▶ [PROBLEM REQUIREMENTS]: Work out the number of lines with the word "agent" in the material below, then reply with that number only.

▶ [PROVIDED DATA]:
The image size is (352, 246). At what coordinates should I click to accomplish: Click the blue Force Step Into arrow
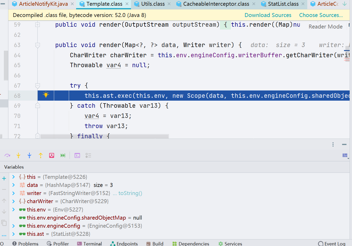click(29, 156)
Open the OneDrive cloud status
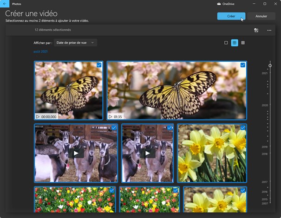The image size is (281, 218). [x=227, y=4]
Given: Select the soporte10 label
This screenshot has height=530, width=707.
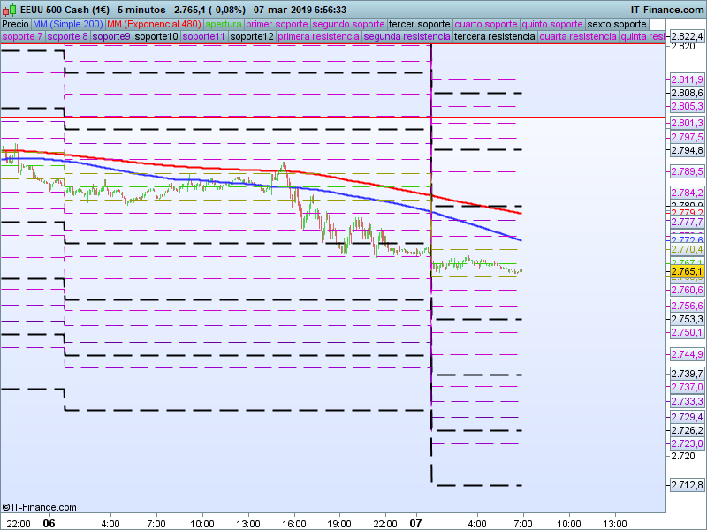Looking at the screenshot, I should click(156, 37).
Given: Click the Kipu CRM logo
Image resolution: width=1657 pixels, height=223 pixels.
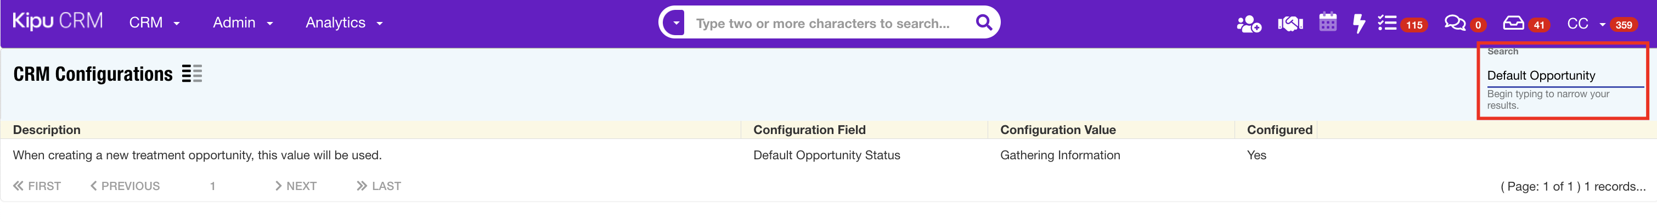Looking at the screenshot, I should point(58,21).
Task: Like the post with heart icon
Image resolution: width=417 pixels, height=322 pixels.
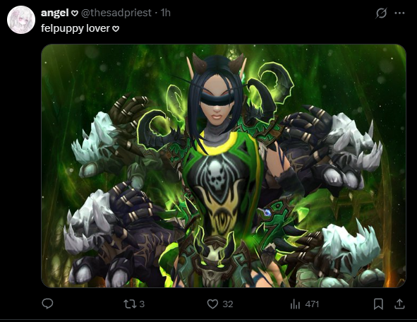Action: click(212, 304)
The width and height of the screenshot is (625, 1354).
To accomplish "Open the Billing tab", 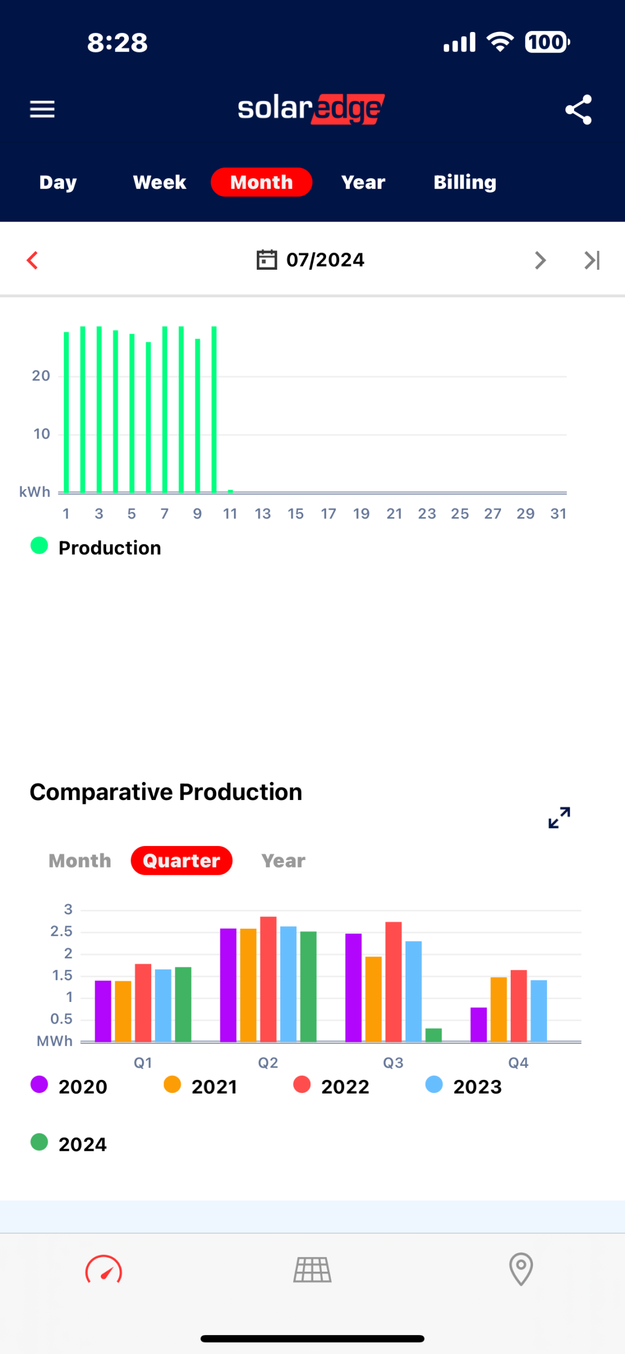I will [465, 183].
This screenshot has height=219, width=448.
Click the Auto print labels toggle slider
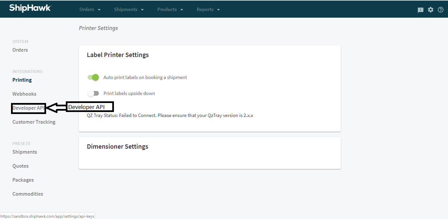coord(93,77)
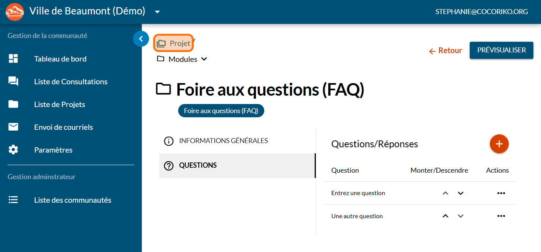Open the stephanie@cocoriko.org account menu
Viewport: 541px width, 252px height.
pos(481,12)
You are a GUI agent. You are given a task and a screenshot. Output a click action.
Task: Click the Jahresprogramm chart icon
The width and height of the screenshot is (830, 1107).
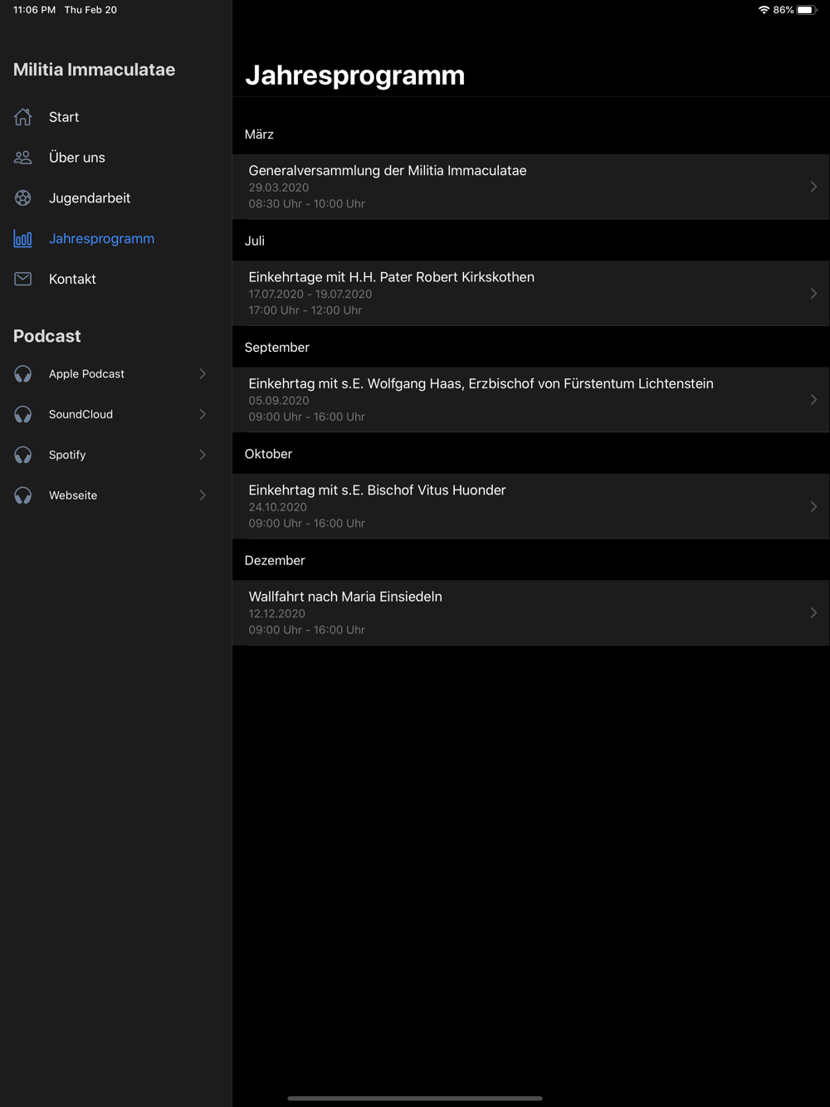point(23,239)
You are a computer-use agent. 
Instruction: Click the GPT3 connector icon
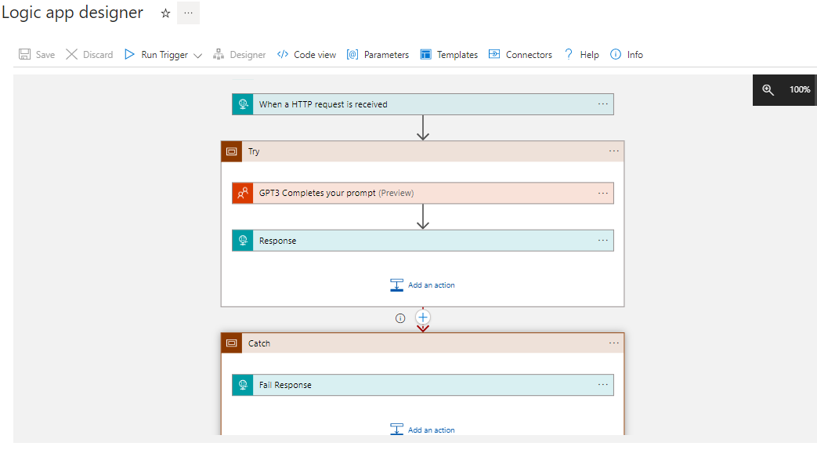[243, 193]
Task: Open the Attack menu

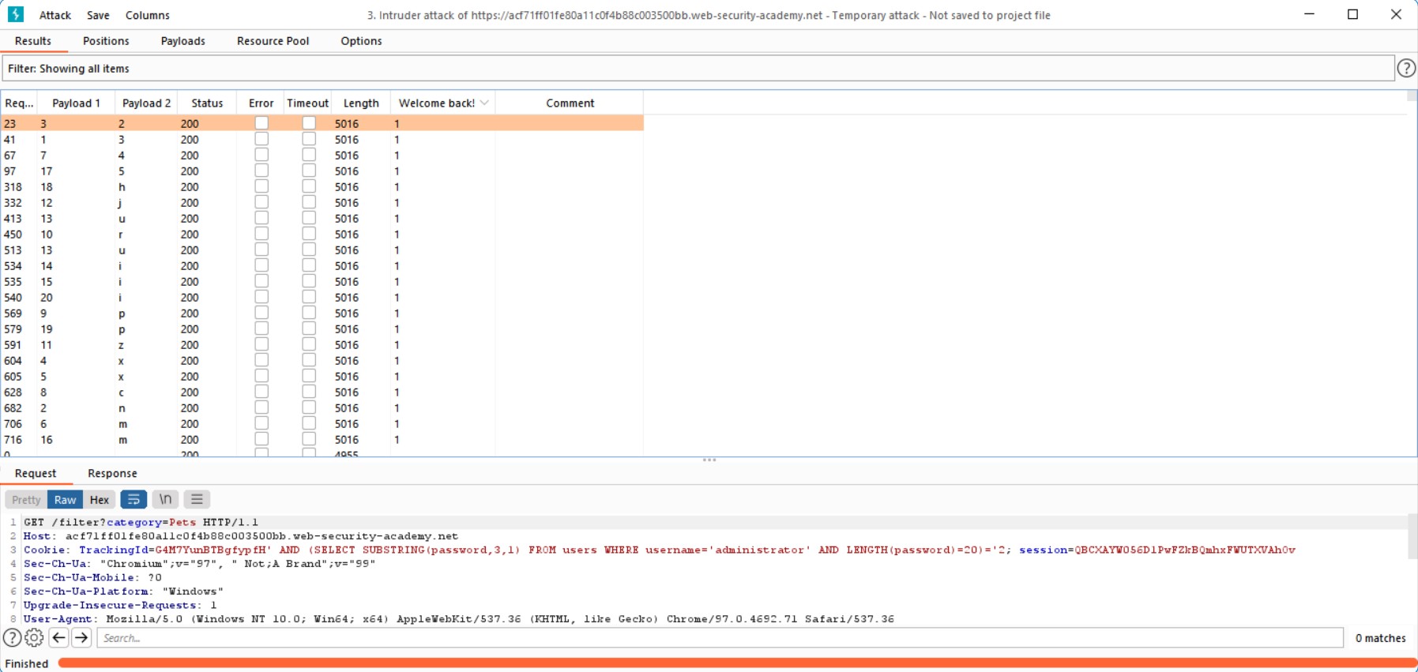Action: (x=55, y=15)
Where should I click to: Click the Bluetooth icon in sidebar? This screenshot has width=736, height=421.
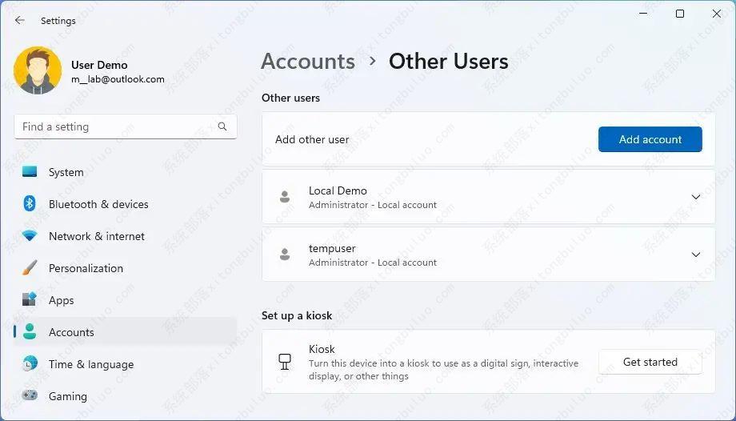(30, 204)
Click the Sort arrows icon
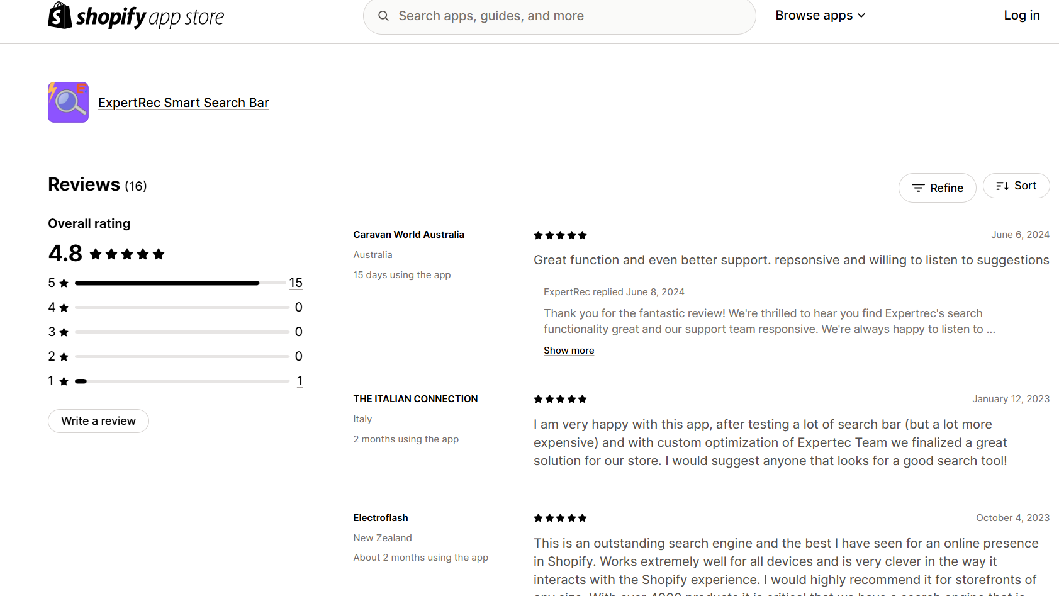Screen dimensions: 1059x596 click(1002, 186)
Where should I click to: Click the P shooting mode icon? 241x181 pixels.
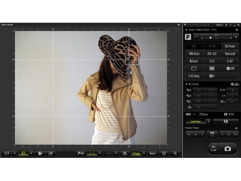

▶ [SOLUTION FOR THIS PROBLEM]: 2